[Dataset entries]

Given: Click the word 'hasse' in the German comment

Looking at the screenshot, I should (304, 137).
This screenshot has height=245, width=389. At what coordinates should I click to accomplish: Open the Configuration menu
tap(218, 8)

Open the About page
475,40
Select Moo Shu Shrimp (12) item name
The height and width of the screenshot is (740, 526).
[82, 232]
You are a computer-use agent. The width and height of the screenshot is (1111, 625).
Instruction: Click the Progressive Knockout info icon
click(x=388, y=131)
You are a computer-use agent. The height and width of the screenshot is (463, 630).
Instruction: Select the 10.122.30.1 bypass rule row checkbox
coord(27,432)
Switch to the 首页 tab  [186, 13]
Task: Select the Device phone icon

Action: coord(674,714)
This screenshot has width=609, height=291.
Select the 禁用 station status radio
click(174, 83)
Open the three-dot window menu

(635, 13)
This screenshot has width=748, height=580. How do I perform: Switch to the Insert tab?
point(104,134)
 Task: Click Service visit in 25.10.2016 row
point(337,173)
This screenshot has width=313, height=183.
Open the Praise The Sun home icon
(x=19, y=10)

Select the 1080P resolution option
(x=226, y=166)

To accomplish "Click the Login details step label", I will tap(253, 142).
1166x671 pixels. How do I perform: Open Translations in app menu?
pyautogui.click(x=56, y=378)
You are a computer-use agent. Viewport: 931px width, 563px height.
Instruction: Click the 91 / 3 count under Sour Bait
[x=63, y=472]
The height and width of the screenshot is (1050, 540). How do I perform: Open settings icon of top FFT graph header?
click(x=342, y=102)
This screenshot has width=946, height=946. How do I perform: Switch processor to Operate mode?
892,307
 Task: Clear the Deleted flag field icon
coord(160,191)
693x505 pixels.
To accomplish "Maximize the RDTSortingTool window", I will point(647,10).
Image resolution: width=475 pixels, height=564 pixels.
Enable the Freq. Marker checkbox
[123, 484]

What is needed>
Pull out every line in the records above that contains the word "Open", and copy each one in full.

Task answer>
This screenshot has height=245, width=389. At what coordinates should I click to accomplish: Open the Configuration menu
Open the About page
Open the three-dot window menu
Open the Praise The Sun home icon
1166x671 pixels. How do I perform: Open Translations in app menu?
The height and width of the screenshot is (1050, 540). How do I perform: Open settings icon of top FFT graph header?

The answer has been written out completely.